**Directions for this task:** Copy the items below word for word, leaving out the pictures.

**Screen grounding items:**

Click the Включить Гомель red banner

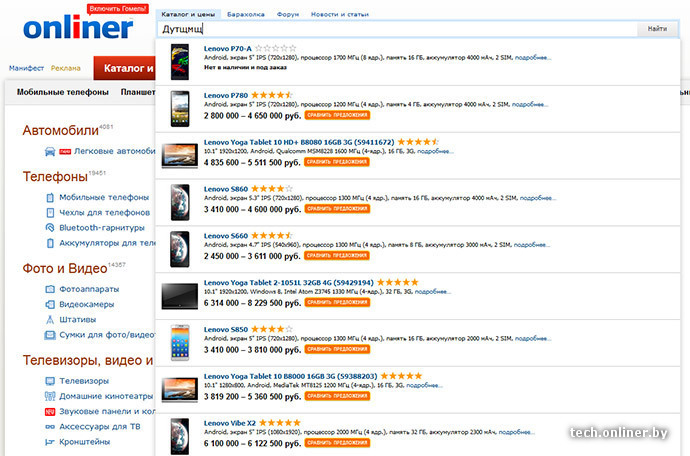(x=117, y=9)
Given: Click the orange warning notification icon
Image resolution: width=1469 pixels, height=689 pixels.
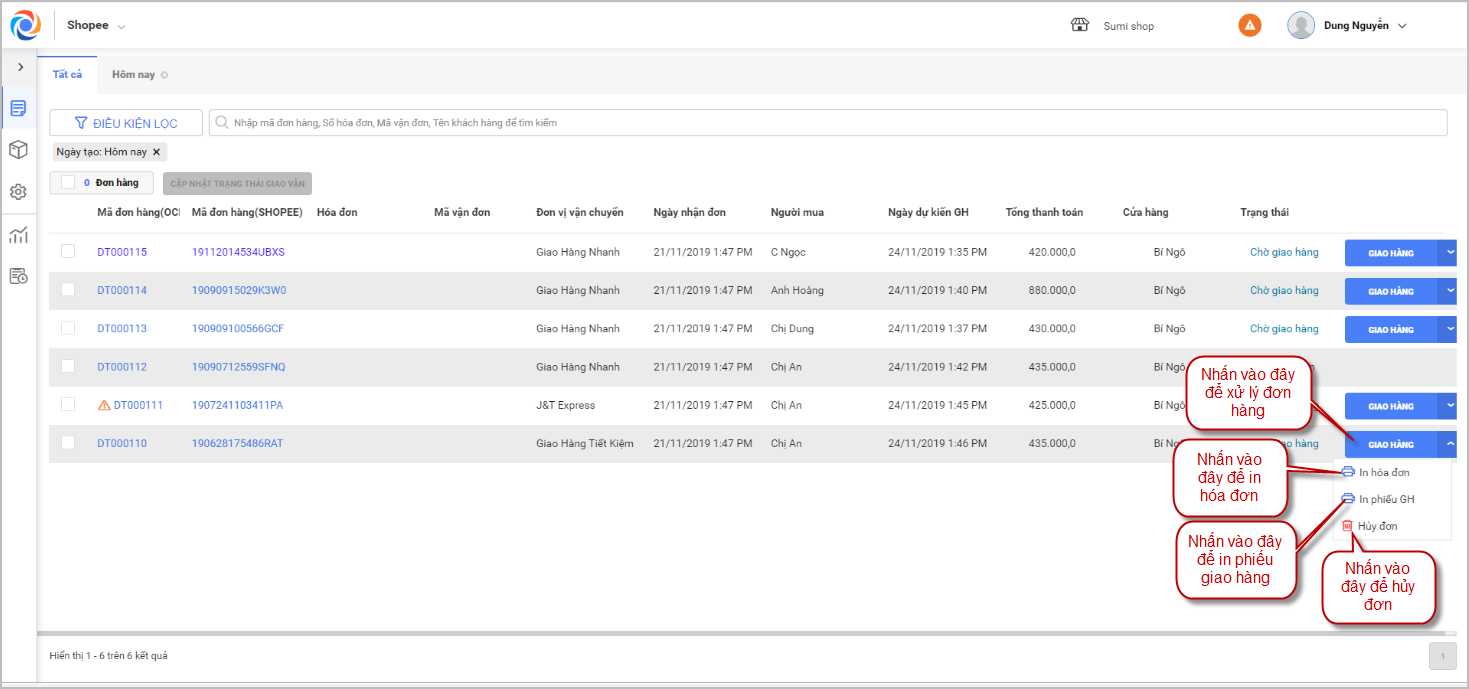Looking at the screenshot, I should [1249, 26].
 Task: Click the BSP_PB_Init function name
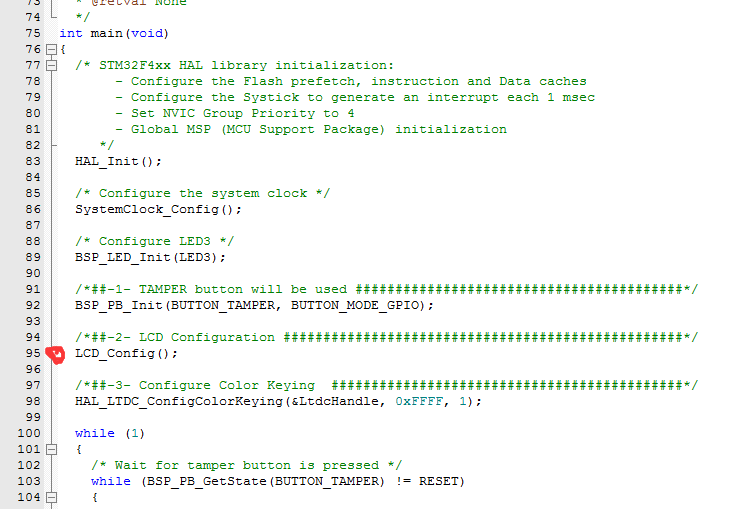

**Solution for this problem:**
Click the Включить Гомель red banner

(x=117, y=9)
Given: Click the orange warning notification icon
Image resolution: width=1469 pixels, height=689 pixels.
Looking at the screenshot, I should [1249, 26].
 Task: Click the BSP_PB_Init function name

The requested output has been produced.